WHAT TO DO |
Could you write out, exactly and with no pictures, every line from the one containing "This screenshot has height=719, width=1279." through the last line of the entries?

▼

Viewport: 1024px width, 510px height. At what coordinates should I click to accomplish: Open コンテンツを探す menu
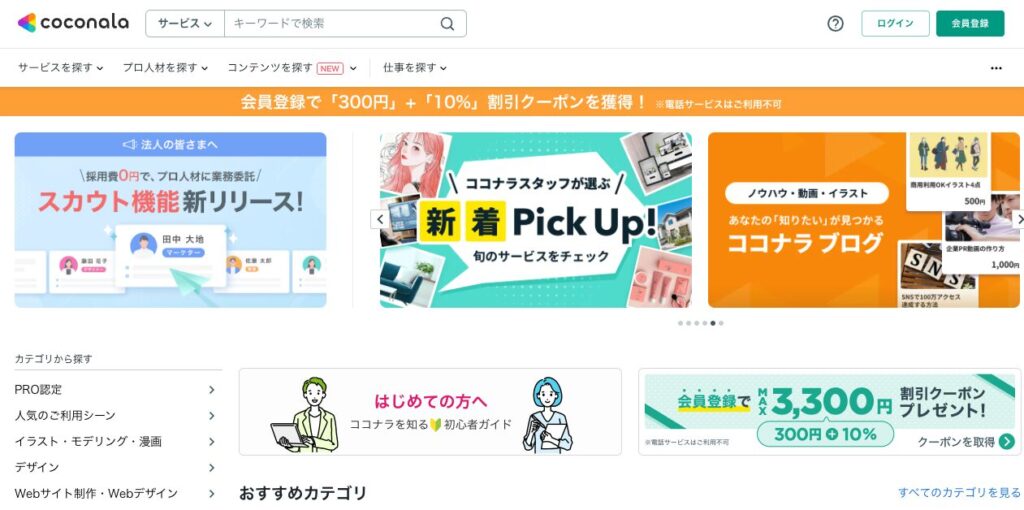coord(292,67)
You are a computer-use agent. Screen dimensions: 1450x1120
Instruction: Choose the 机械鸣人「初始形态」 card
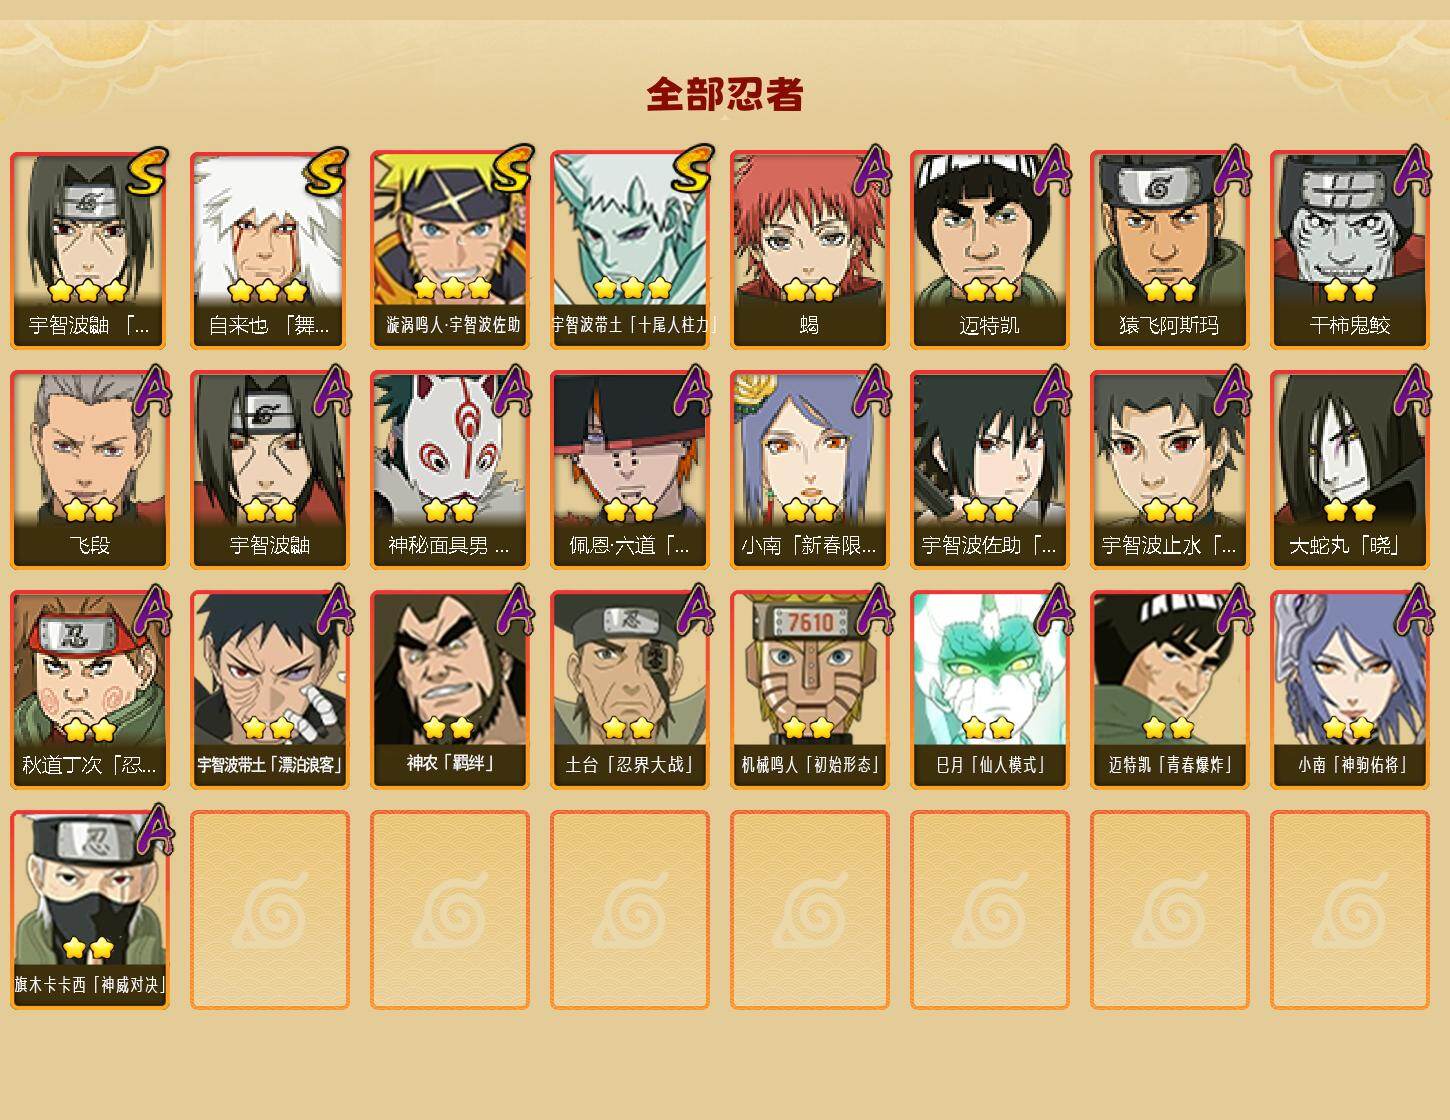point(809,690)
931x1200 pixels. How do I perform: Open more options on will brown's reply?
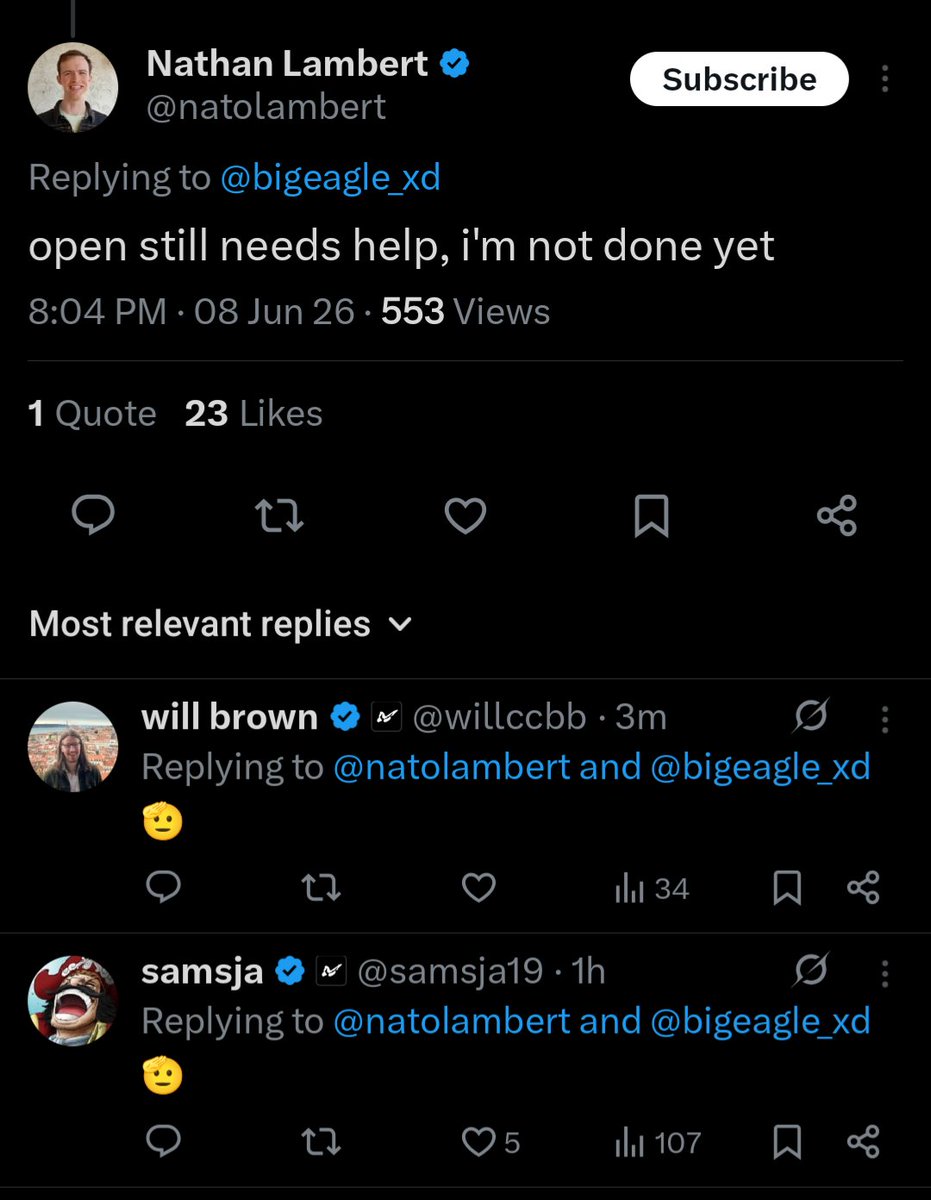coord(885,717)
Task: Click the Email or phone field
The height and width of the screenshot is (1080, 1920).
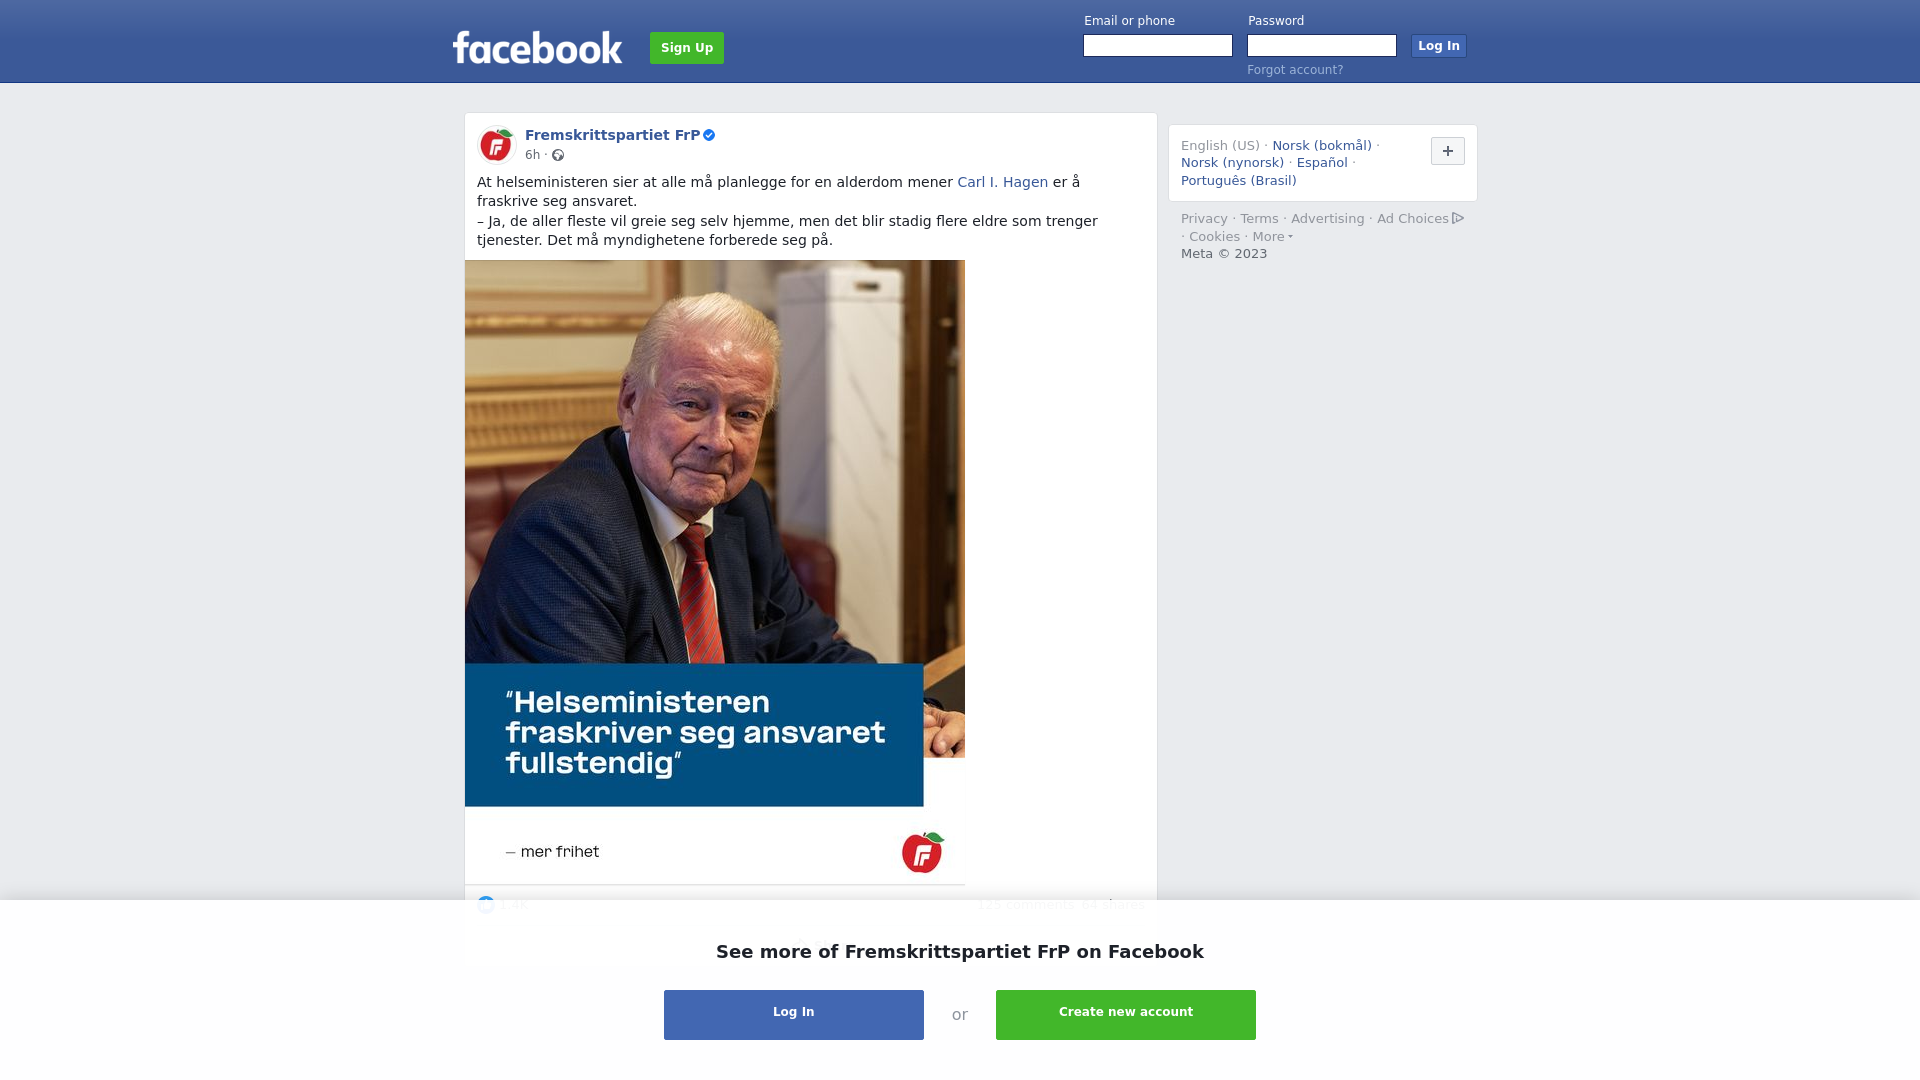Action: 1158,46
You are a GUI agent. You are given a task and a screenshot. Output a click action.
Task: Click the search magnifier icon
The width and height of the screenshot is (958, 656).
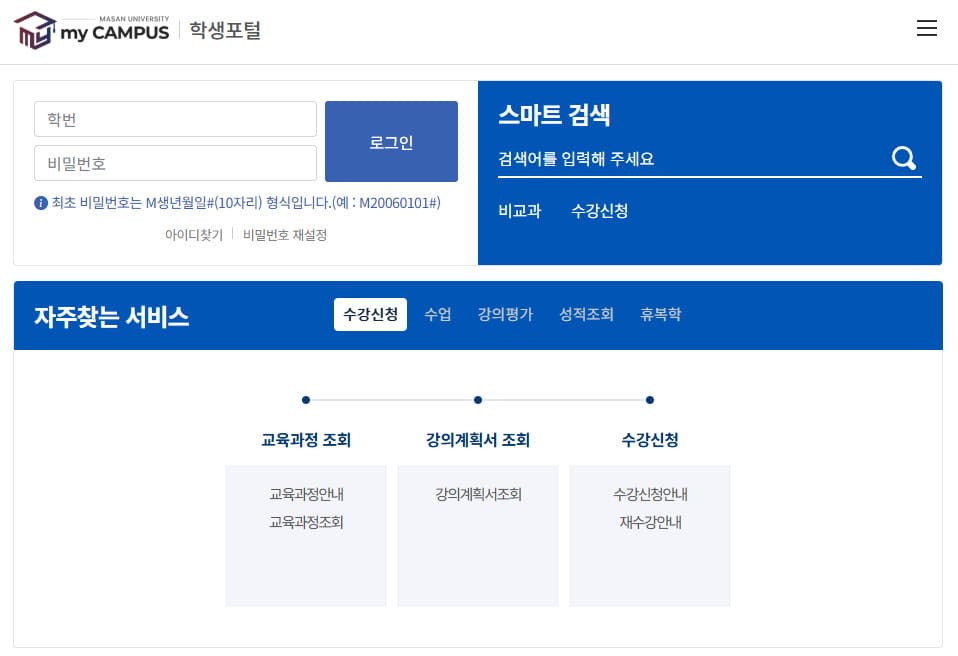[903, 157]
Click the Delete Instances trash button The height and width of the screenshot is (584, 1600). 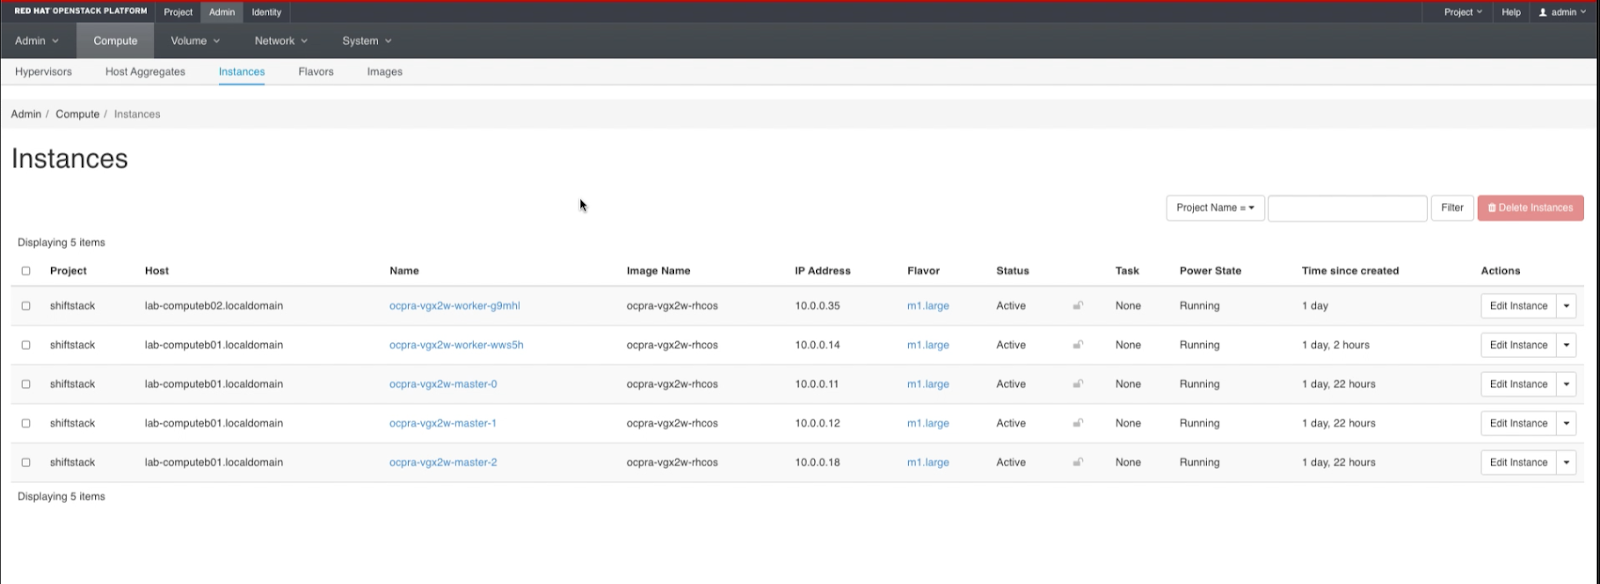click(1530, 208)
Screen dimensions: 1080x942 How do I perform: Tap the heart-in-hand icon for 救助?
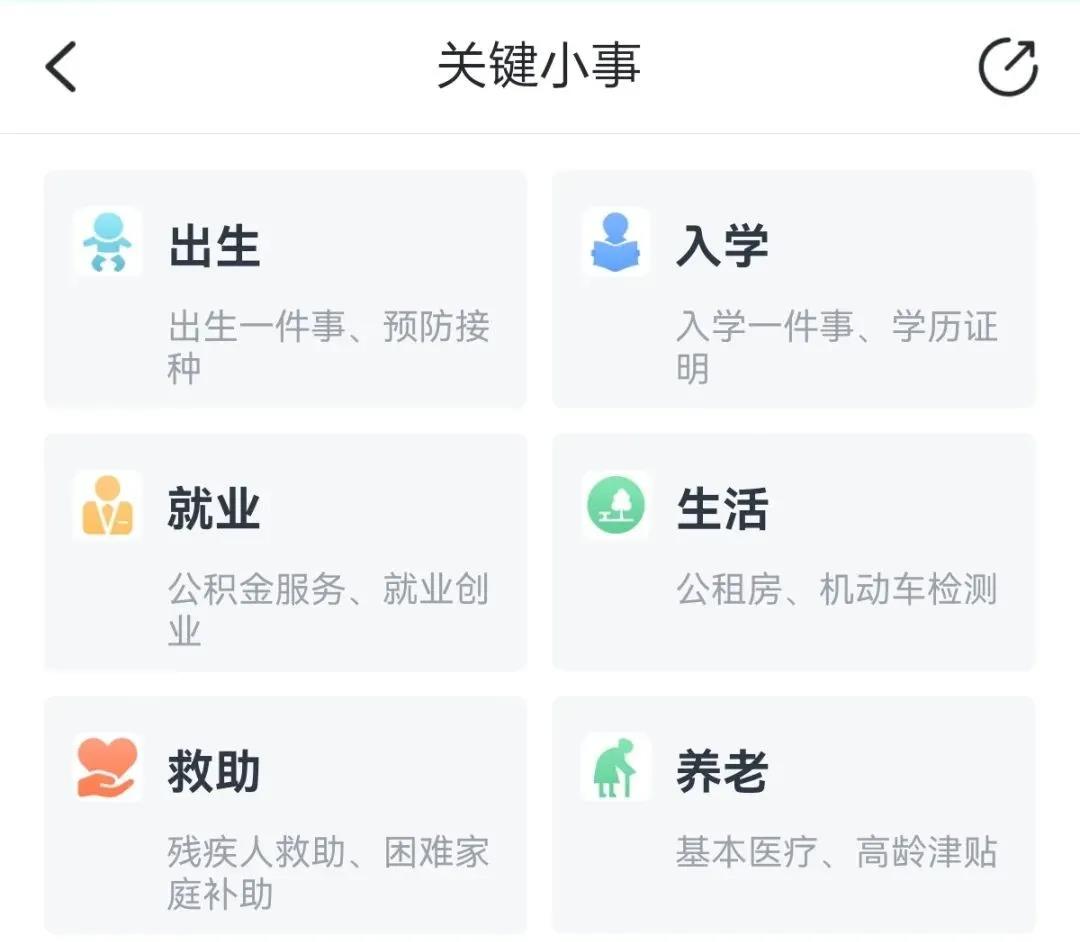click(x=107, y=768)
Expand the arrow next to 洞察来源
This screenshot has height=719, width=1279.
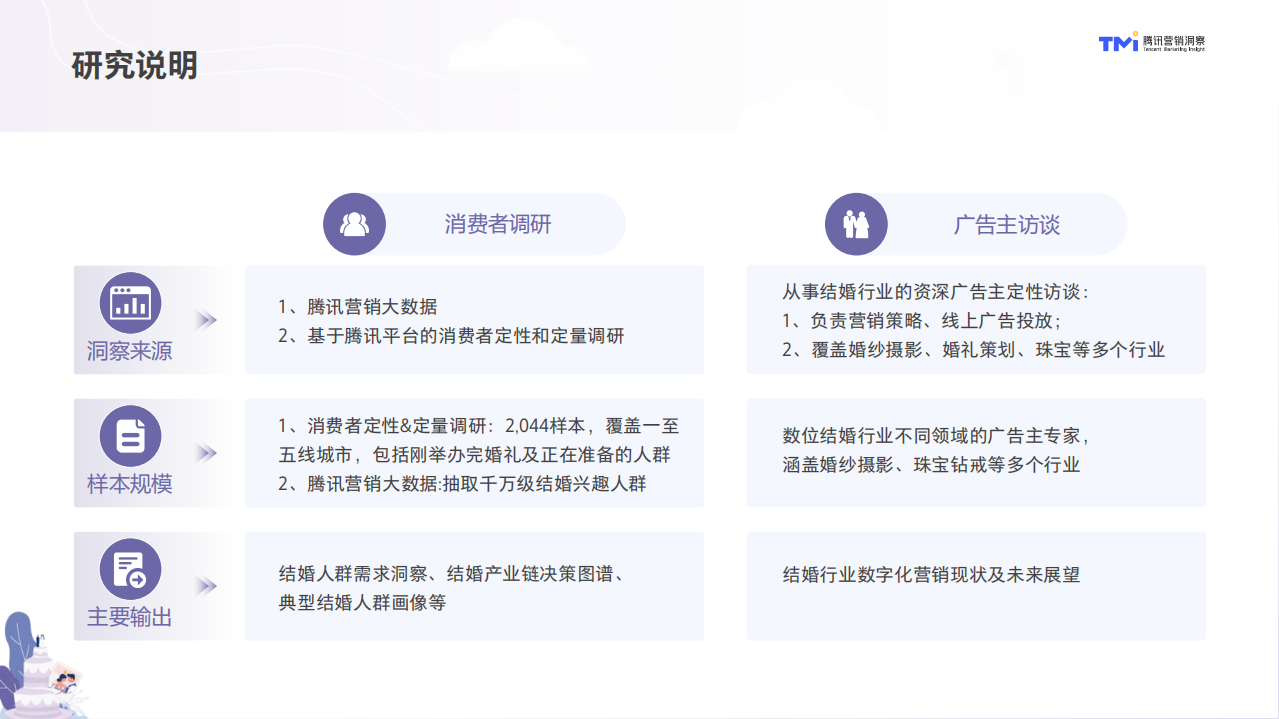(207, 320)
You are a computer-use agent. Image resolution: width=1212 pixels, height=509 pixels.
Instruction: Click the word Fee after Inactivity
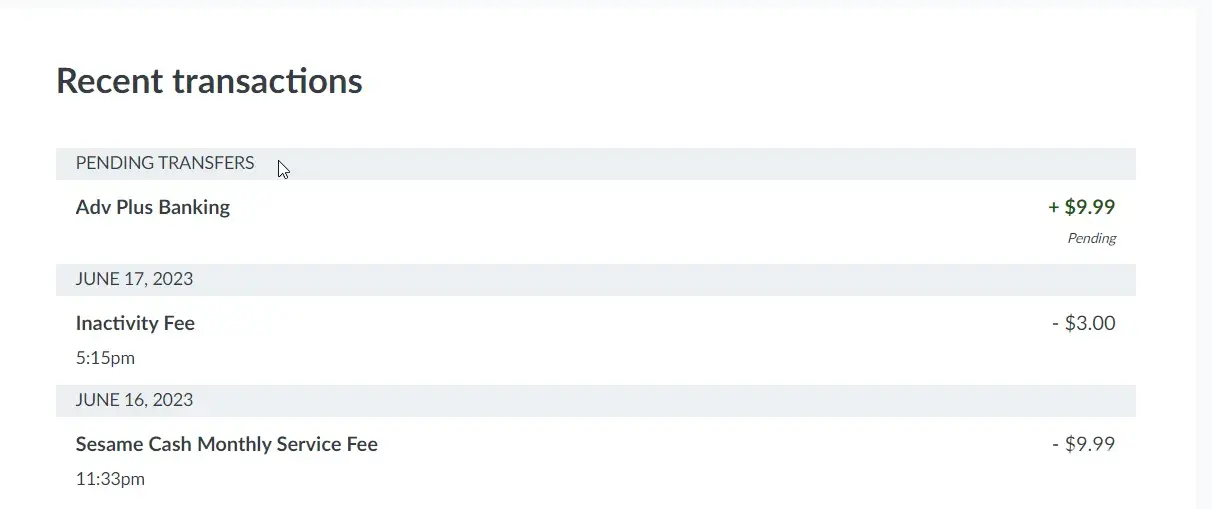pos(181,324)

▲

REPLY |
This screenshot has height=719, width=1279.
(207, 320)
You are a computer-use agent. Image resolution: width=1212 pixels, height=509 pixels.
Instruction: Click the word Fee after Inactivity
pos(181,324)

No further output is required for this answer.